Are we doomed, then, in this final frontier, to simply accept an ADE rate of nearly 25%? A better understanding of the “sys-tem-ness” of outpatient ADEs is necessary. It appears that strategies to improve the processes of care for all patients in all settings will be more effective than strategies that target only high-risk groups. This means that a system-based solution to ambulatory drug ADEs is critically important.
Additional strategies might mean improvements in doctor-patient communications, which could be achieved through interventions by pharmacists or nurses, better patient-education materials, e-mail follow-ups, and other system-based enhancements of ambulatory practice.

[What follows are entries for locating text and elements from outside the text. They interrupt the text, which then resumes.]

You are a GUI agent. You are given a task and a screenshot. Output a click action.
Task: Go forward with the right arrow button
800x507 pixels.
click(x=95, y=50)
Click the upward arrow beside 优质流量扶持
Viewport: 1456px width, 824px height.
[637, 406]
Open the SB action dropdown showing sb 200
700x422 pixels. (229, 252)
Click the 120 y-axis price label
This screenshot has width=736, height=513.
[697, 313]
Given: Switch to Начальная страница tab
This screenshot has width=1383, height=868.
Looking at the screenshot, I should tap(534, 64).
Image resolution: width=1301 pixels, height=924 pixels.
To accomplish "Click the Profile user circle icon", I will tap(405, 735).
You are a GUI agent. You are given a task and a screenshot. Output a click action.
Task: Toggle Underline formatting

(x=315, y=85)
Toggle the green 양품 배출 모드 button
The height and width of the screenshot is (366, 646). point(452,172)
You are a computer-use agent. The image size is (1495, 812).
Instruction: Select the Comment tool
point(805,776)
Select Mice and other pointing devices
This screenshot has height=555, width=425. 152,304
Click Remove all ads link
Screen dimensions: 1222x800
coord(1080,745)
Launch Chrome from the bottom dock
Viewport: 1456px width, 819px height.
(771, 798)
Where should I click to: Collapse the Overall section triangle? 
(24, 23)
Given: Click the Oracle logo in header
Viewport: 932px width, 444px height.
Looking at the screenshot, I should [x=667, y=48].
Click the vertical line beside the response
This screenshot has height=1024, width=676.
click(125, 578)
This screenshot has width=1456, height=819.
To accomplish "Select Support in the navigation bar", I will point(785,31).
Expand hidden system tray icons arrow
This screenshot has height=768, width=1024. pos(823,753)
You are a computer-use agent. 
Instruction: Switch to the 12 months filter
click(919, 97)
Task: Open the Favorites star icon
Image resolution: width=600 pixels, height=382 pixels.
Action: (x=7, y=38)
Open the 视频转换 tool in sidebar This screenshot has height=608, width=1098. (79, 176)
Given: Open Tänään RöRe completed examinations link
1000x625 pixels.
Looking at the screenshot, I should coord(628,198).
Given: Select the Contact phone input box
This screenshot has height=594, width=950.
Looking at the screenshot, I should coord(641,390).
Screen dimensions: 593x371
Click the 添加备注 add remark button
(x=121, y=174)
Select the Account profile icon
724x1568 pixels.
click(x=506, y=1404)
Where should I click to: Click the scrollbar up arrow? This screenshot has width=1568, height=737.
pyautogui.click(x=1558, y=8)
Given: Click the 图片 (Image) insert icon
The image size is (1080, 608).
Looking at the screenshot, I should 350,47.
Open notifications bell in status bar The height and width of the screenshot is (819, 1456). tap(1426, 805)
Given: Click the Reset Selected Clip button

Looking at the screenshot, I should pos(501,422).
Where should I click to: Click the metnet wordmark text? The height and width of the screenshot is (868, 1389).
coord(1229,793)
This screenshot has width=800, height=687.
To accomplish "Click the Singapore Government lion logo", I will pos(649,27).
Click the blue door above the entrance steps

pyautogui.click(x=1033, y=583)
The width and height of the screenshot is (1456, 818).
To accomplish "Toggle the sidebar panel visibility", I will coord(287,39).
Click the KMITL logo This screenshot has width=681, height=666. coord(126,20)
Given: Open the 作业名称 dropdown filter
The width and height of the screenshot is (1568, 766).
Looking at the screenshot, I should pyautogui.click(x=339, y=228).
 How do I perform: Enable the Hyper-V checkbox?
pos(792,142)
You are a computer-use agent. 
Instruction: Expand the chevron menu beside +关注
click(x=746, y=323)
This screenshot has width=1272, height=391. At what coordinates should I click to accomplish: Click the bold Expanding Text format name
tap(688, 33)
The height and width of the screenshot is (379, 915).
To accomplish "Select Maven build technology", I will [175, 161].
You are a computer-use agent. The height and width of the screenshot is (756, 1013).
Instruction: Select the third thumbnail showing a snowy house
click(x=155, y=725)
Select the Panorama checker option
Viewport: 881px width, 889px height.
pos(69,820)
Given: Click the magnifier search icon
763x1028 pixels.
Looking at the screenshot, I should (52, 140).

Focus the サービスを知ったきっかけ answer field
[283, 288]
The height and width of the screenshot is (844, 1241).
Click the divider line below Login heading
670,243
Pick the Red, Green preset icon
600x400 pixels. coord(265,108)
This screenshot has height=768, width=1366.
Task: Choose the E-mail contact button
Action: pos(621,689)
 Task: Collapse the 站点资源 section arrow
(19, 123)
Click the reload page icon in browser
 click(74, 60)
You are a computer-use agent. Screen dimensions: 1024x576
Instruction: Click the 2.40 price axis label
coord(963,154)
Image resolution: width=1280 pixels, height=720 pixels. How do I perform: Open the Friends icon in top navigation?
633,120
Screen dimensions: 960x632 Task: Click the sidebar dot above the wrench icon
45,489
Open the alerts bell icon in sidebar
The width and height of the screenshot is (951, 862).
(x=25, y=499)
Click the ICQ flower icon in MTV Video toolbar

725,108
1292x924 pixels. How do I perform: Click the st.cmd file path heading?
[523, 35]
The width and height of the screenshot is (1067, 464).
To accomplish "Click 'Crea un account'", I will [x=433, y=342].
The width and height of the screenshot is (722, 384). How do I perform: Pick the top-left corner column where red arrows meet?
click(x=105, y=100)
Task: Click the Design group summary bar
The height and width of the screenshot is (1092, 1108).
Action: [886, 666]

We might be able to make important advances simply by instituting the practice of asking patients whether they have any questions about their medications and by documenting their answers in the ambulatory medical record more precisely. Merely computerizing our prescription procedures or using a hand-held device to beam prescriptions to a pharmacy does not necessarily resolve the complexities inherent in this process. Indeed, Ghandhi and his team sadly indicated that the overall rate of ADEs did not differ significantly among clinics that used or did not use computerized prescription systems.
Dr. William Tierney is right; he suggests that given the increasing number of powerful drugs available to care for an aging population, the problem of ADEs in the ambulatory setting will only become worse. We must begin to evaluate the systems involved in ambulatory drug dispensing and, through this evaluation, uncover appropriate system-based solutions.
P&T committees should expand their zones of influence and control by asking what goes on in the ambulatory setting in their own organizations.
Readers who are interested in research in this arena can visit the Agency for Healthcare Research and Quality’s Web site, which recently featured the proceedings of a conference concerned with ambulatory patient safety.